-- TASK INPUT --

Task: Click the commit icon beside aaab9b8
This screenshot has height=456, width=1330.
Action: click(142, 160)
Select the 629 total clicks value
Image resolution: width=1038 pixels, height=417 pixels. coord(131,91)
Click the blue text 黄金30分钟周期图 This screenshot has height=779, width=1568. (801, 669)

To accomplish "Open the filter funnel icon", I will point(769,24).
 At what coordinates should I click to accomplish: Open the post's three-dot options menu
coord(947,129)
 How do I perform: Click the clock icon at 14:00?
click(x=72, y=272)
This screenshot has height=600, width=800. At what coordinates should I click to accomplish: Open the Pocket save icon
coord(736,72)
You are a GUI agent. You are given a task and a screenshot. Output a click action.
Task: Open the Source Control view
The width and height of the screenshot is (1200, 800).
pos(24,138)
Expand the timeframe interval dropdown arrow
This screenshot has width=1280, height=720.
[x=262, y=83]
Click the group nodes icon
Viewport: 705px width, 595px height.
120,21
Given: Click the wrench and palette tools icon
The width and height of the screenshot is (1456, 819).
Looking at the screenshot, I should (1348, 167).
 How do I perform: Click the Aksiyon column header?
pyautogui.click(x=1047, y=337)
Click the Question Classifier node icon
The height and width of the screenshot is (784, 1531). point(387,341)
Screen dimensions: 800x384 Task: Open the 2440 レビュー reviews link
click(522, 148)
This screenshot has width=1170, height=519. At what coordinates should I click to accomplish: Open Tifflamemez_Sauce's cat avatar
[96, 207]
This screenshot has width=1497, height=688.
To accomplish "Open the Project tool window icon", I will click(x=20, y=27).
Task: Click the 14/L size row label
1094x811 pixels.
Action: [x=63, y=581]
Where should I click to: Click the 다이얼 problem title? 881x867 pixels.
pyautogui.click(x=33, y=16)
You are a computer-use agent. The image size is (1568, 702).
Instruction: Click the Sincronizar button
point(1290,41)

-- GOAL --
Please copy the records word for word, from the line containing "You are a computer-use" through the end of the records.

-- FULL OUTPUT --
You are a computer-use agent. The image size is (1568, 702).
Instruction: Click the Sincronizar button
point(1290,41)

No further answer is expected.